For the example you gave, this tells us that
$$
M = \left(\begin{array}{ccc} 1 & 0 & -1\\ 2 & 0 & -2\\ 0 & 1 & 3 \end{array}\right)
$$
has the desired RREF and CREF.
Proof: To prove that the RREF of $M$ is equal to $M_1$, it suffices to show that $\ker(M) = \ker(M_1)$ (where $\ker(M)$ denotes the kernel AKA nullspace of $M$). It automatically holds that $\ker(M_1) \subseteq \ker(M_2M_1)$, so it suffices to show the reverse inclusion.
Partition off any zero rows of $M_1$ and the zero columns of $M_2$. That is, write
$$
M_1 = \pmatrix{R_1\\0}, \quad M_2 = \pmatrix{R_2 & 0},
$$
where $R_1$ has no zero rows and $R_2$ has no zero columns. Note the the rows of $R_1$ are linearly independent and the columns of $R_2$ are linearly independent.
With block-matrix multiplication, note that
$$
M_2M_1 = \pmatrix{R_2 & 0} \pmatrix{R_1\\0} = R_2R_1.
$$
Because the columns of $R_2$ are linearly independent, we note that $R_2 x = 0 \implies x = 0$. Thus, we have
$$
M_2M_1 x = 0 \implies R_2(R_1 x) = 0 \implies R_1 x = 0 \implies M_1 x = 0,
$$
so we indeed have $\ker(M_2M_1) \subseteq \ker(M_1)$, which was what we wanted.
Similarly, to prove that the CREF of $M$ is equal to $M_2$, it suffices to show that $\ker(M^T) = \ker(M_2^T)$. However, we have
$$
M^T = (M_2M_1)^T = M_1^T M_2^T.
$$
Because $M_1^T$ is in CREF and $M_2^T$ is in RREF, the desired result from our previous work.

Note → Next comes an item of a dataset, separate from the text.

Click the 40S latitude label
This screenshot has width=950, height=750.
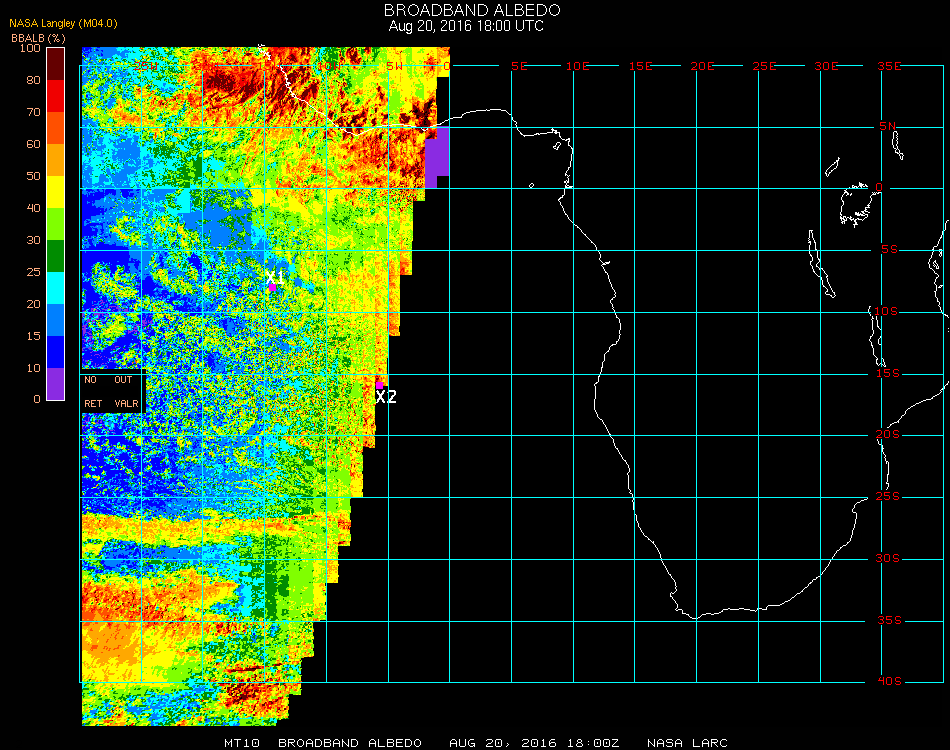889,682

Note that in general, it is possible for many matrices to have the same RREF and the same CREF. For example: any matrix of the form
$$
\pmatrix{a_{11} & a_{12} & 0\\ a_{21} & a_{22} & 0\\0 & 0 & 0}
$$
with $a_{11}a_{22} \neq a_{12}a_{21}$ will have RREF and CREF equal to
$$
\pmatrix{1&0&0\\0&1&0\\0&0&0}.
$$
If we define $R_1$ and $R_2$ as above and let $r$ denote the rank of $M$, then for any $r \times r$ invertible matrix $S$, the matrix
$$
R_2 S R_1
$$
will have RREF $M_1$ and CREF $M_2$. In fact, every matrix with this RREF and CREF can be expressed in the above form for some choice of $S$. This can be shown, for instance, with the help of the singular value decomposition.